The benefits to this approach are myriad, but a few are worth highlighting. First, service interruptions are greatly reduced as a result of the discipline that is required to operate this way. At Blue Sentry Cloud, for example, we operate with a double review pull request process for infrastructure code changes as part of our continuous integration cycle. This means that even if we are just changing a routing rule in a VPC, we edit the code, and have two senior DevOps engineers review the code, before it can be committed to the master repository.

Second, this approach prevents drift between what is actually in production and what is coded. This is an important benefit in a disaster recovery scenario since we depend on the infrastructure code to quickly re-create our production environments in another region, should the need arise. If our code does not faithfully represent the current state of production, our recovery time objectives can quickly become unrealistic.

Another great benefit that our clients enjoy is the reduced effort of compliance and audit. If we know all changes in production are made by this automated process, our change logs are a combination of code and machine logs. It’s that simple. This approach instills confidence in auditors and shortens audit times, and, more importantly, it gives us a more reliable security and governance outcome.

The Obstacles:

Of course, there are technical and automation hurdles to overcome. How will we aggregate and review our logs? What will our immutable artifact be? What is our automation and orchestration framework? What are the quality gates in our continuous integration cycle? These are all tactical problems that Blue Sentry Cloud solves for clients with custom solutions. A key strategic hurdle for technology and business leaders to be concerned with is what we call the People Perspective. Having the right people properly aligned around a unified operational vision is arguably more important than having the right processes and tools.

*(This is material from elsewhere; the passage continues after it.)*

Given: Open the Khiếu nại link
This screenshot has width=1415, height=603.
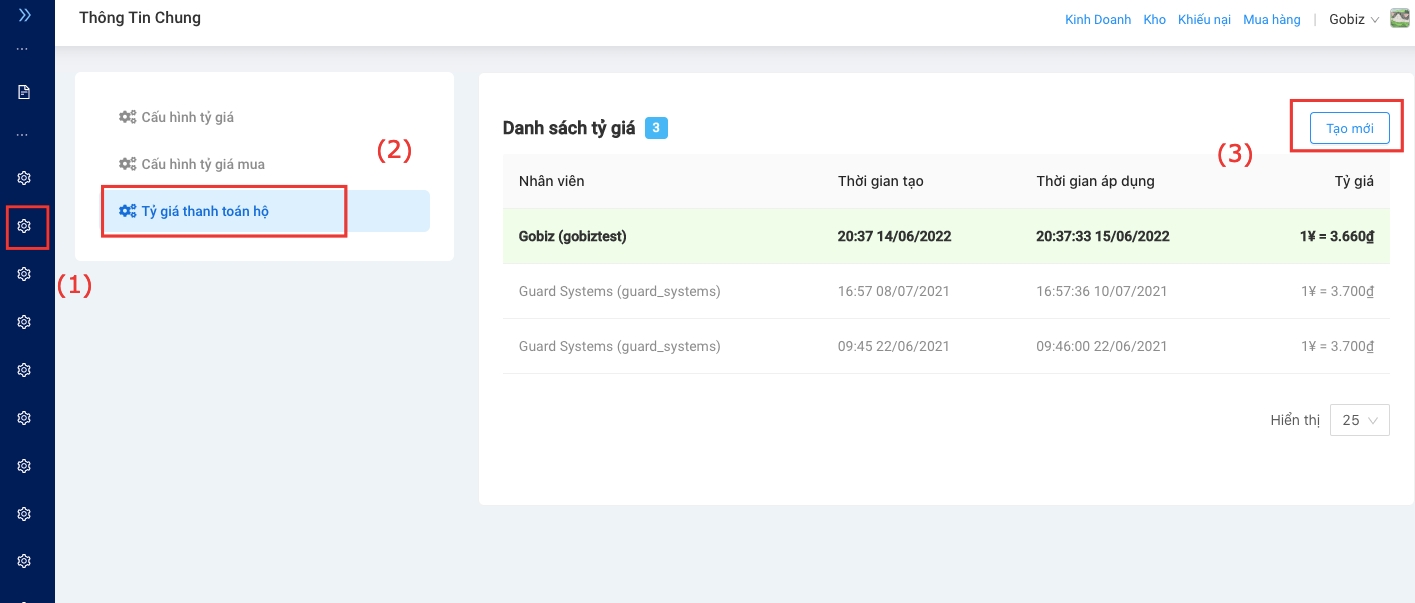Looking at the screenshot, I should coord(1204,19).
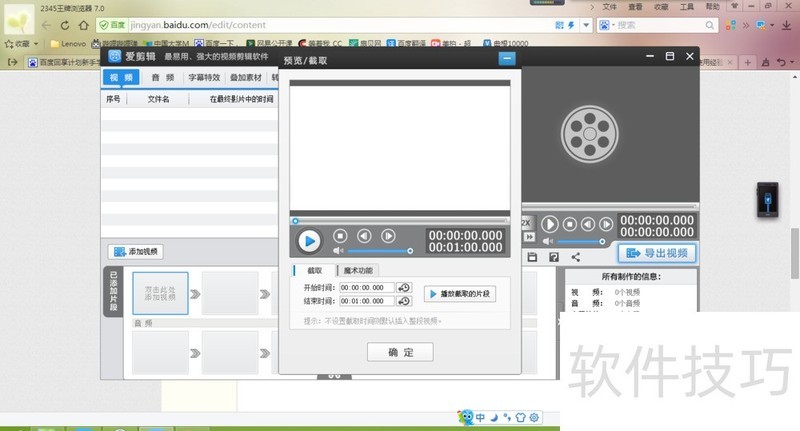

Traditional network operations center staff usually don’t have skills in code writing and may not understand nuanced architecture considerations related to infrastructure services in the cloud. So, how can we realistically expect them to be allowed to make changes to production only with code? Here are a few of the things we do at Blue Sentry for our internal Network Operations staff to address this problem:

  • AWS training and certification.
  • Training in specific tools and platforms such as coding in Terraform and using Packer to create artifacts
  • Architectural showcases conducted by senior DevOps engineers with network operations center staff (sessions are recorded on video and archived for future reference).
  • Code review showcases for environment architectures, conducted by senior DevOps engineers for the Network Operations Center staff. Like our Architectural showcases, these are videoed and recorded for future reference.
  • A senior DevOps “buddy” is assigned to the Network Operations Center staff on a rotating basis for code editing support.
  • Double review pull request process in which all code changes are reviewed by two senior DevOps engineers before they are committed to the master repository. This is possibly the best training of all—to learn by doing and having your work reviewed and corrected as necessary.

We have found that by hiring the right people, setting a clear vision of next-generation operational excellence, offering the support described above, and constantly pushing our team outside of their comfort zone, our team always has responded positively when we raise the operational bar. I know that, based on our experience, your enterprise can achieve this as well. Blue Sentry would love to help get you started on a foundation of best practice, and we wish you a well architected operation.